In spite of the advantages of reanalysis and modeling for studying the wave climate and extreme wave heights, these methods require validation. It has been shown that ERA-40 reanalysis underestimates altimeter observations and has a larger uncertainty when comparing wave and wind data (Caires and Sterl, 2003). On the other hand, Chu et al. (2004) validated SWH modeled results in the South China Sea with observations from TOPEX/Poseidon (T/P) data. Similarly, Rocha et al. (2004) used altimeter data to validate a hindcast of the surface wave field in the South Atlantic Ocean. These authors mentioned that, given the limited local observational data, altimeter data represent an excellent source of information for the region. However, calibration and validation of this information, along with intercomparison, is necessary when dealing with single-mission or multi-mission altimetry data (Zieger et al., 2009). Consequently, direct observations from buoys and altimetry remain the most reliable sources to study wave climate.

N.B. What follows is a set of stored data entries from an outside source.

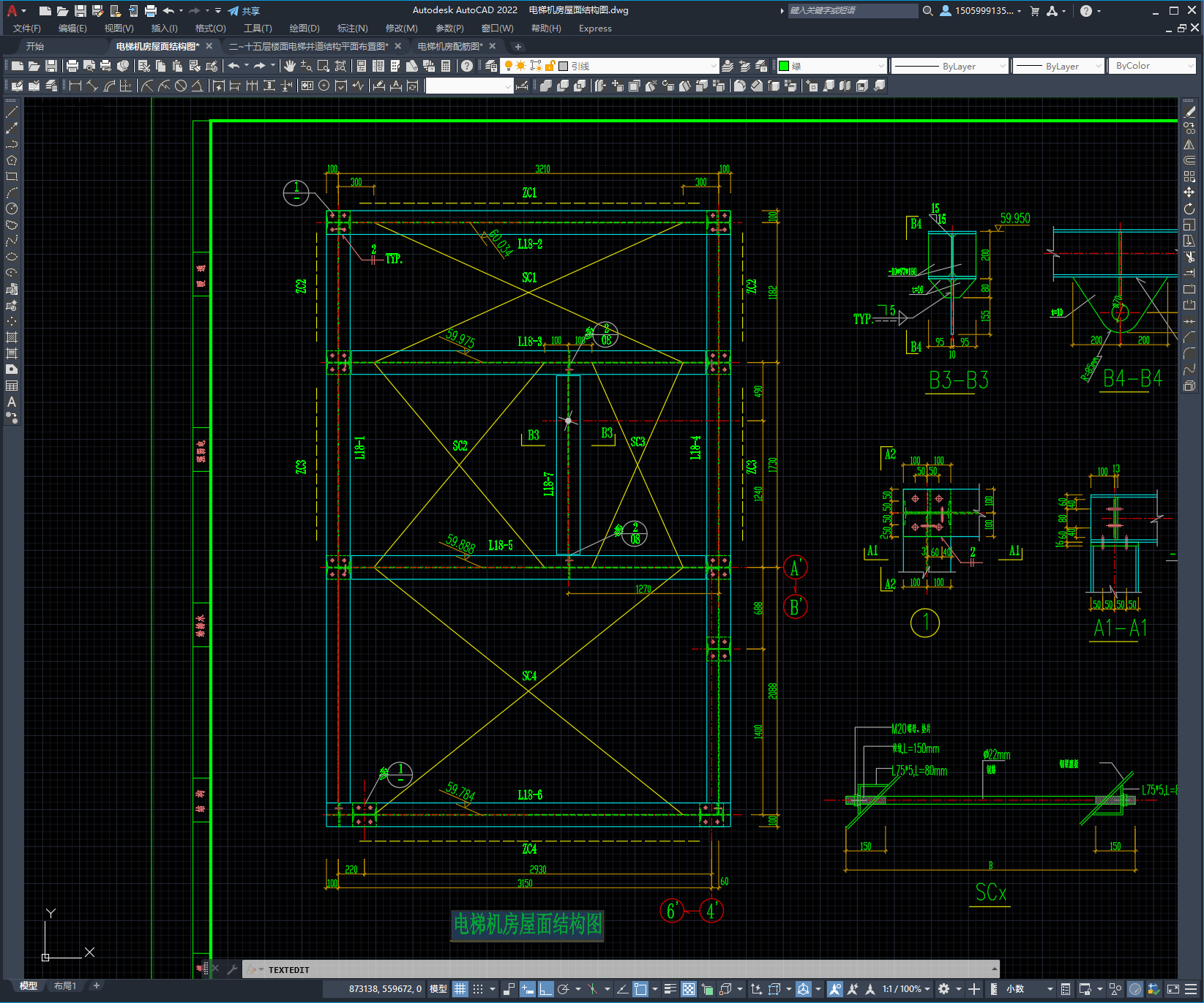Expand the layer name dropdown
The image size is (1204, 1003).
(x=714, y=66)
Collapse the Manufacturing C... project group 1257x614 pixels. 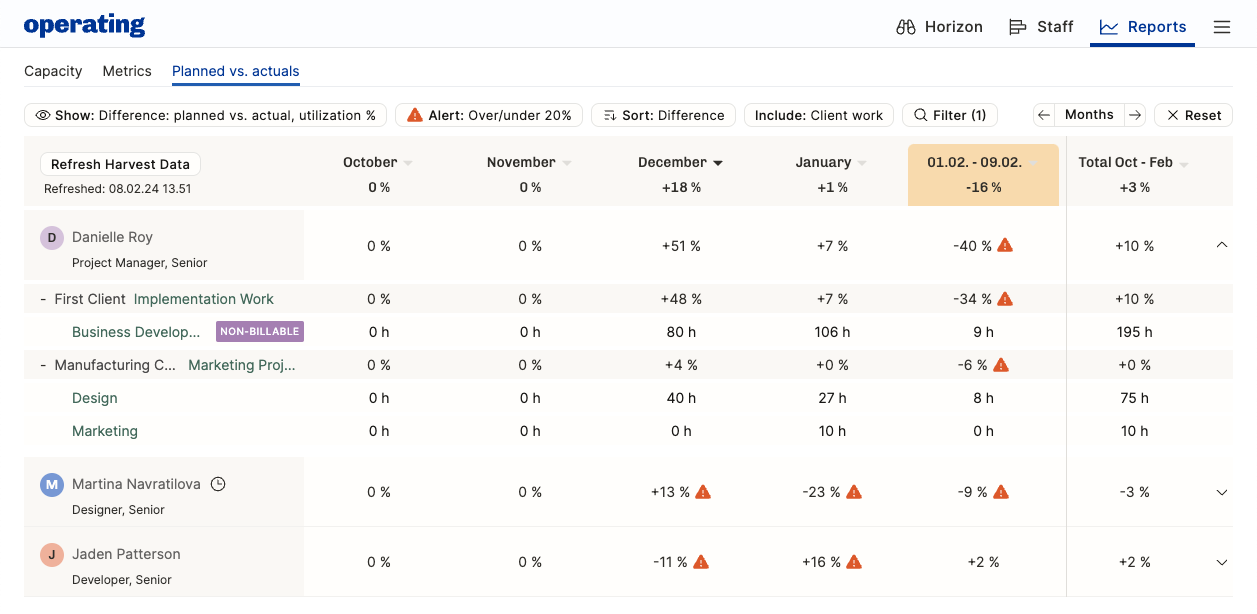[x=43, y=365]
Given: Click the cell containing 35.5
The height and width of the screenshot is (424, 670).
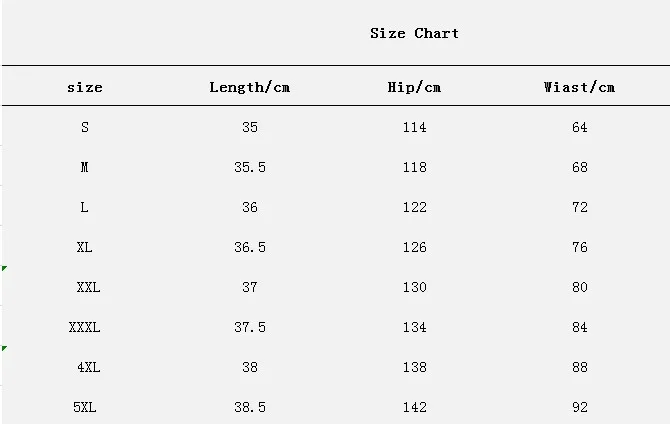Looking at the screenshot, I should (x=250, y=167).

The study of wave extremes by using altimeter data has proved to be very reliable and useful (Vinoth and Young, 2011; Young et al., 2011, 2012; Zieger et al., 2009). However, the most severe limitation of satellite altimeter data is the temporal and spatial sparseness (Hemer et al., 2010). This has been solved by averaging satellite track data from multiple missions within a certain quadrangle. Carter (1993) computed monthly mean values of SWH in 2∘ latitude × 2∘ longitude bins and compared them with buoy data. Challenor et al. (2004) adopted a method similar to that of Carter (1993), representing satellite tracks by their respective medians within a 2∘ square. These authors used the 90th percentile to apply the peaks over threshold (POT) technique and the generalized Pareto distribution (GPD) to obtain a map of the 50 years of extreme wave height in the North Atlantic. Using a different approach, Chen et al. (2004) defined 1∘ square bins and computed the return values of extreme waves that were represented on a global map through optimal interpolation. In a different way, Wimmer et al. (2006) defined 2∘ squares to compute the median in each cell to obtain the return values. Vinoth and Young (2011) compared a few methods using different area sizes and representative statistics and concluded that, when using the POT method, a 2∘ square is a good approach because under-prediction and under-sampling are avoided.
Some limitations are described for the methods above presented. One of the difficulties of using altimeter data is the inability to capture the response to atmospheric storms systems of relatively small dimension that move faster than satellite tracks (Cooper and Forristall, 1997). This involves a decision about the grid size. In this respect, Tournadre and Ezraty (1990) carried out a statistical analysis and concluded that a coverage of up to 200 km still represents data being part of the same processes. In a similar exercise, Panchang et al. (1999) arrived at the same conclusions about the usefulness of satellite track data within an area with a radius of 200 km. According to Shanas et al. (2014) the balance between spatial and temporal resolution is partially accomplished by using a multiplatform altimeter data, obtaining a mesoscale variability of 100 to 300 km. Other studies have shown that using the whole along-track data instead of statistics is more consistent with local observations when comparing by means of distribution functions (Cooper and Forristall, 1997).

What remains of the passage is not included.